Antibiotik digunakan untuk mengobati sistitis

Sistitis adalah penyakit urologi yang sangat umum di dunia. Dalam banyak kasus, dasar perkembangannya adalah kerusakan bakteri pada epitelium internal kandung kemih. Oleh karena itu, antibiotik untuk sistitis pada wanita banyak digunakan sebagai obat pilihan dalam patologi ini.

Antibiotik untuk sistitis akut

Sebelum memutuskan antibiotik mana yang diresepkan, dokter yang berpengalaman harus hati-hati memeriksa dan memeriksa pasien. Tes darah dan tes urin direkomendasikan untuk pengiriman diagnosis Cystitis Akut.
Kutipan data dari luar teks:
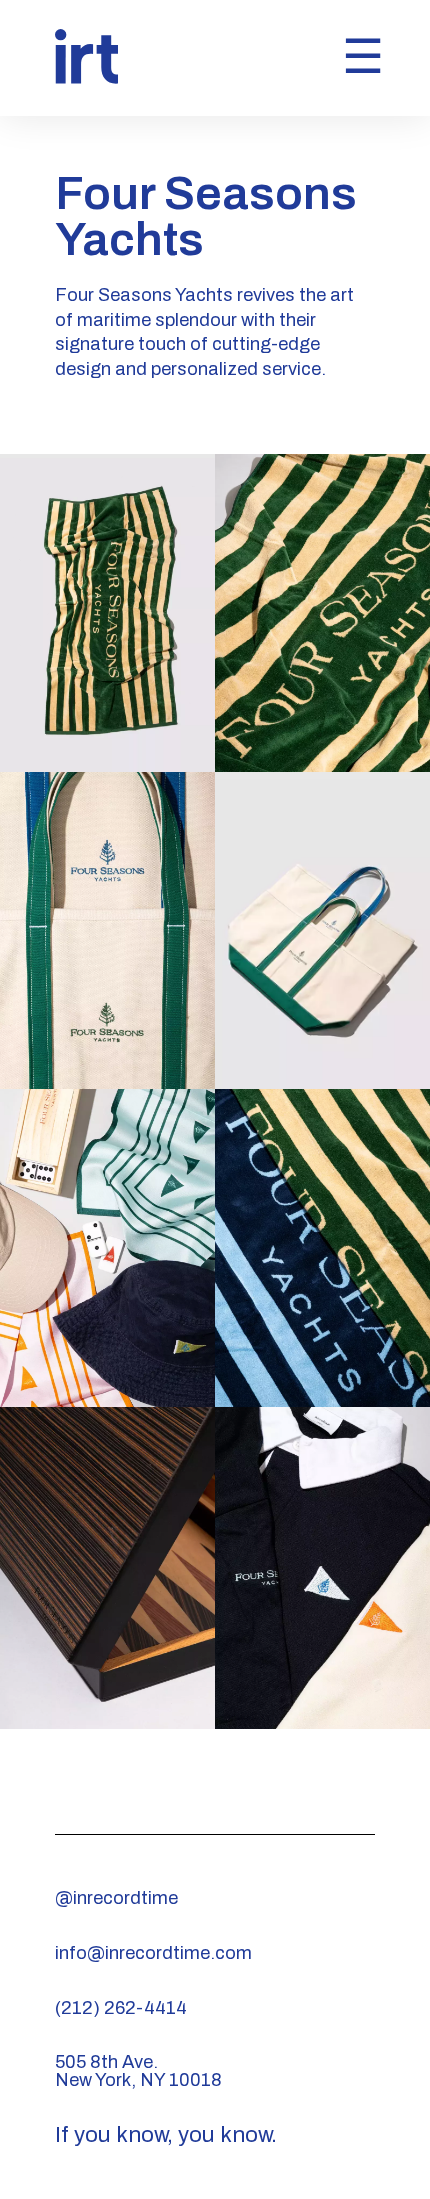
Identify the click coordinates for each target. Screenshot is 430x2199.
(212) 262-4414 (121, 2008)
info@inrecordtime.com (153, 1953)
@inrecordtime (116, 1898)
Namun tidak selalu perlu menetapkan jenis patogen secara tepat. Terapi antibiotik pertama kali dilakukan secara empiris, dan keuntungan diberikan kepada obat spektrum luas dari daftar rekomendasi dari asosiasi ahli urologi. Penting untuk dicatat bahwa hanya dokter yang berhak meresepkan obat antibakteri, dan pengobatan sendiri sering mengarah pada komplikasi.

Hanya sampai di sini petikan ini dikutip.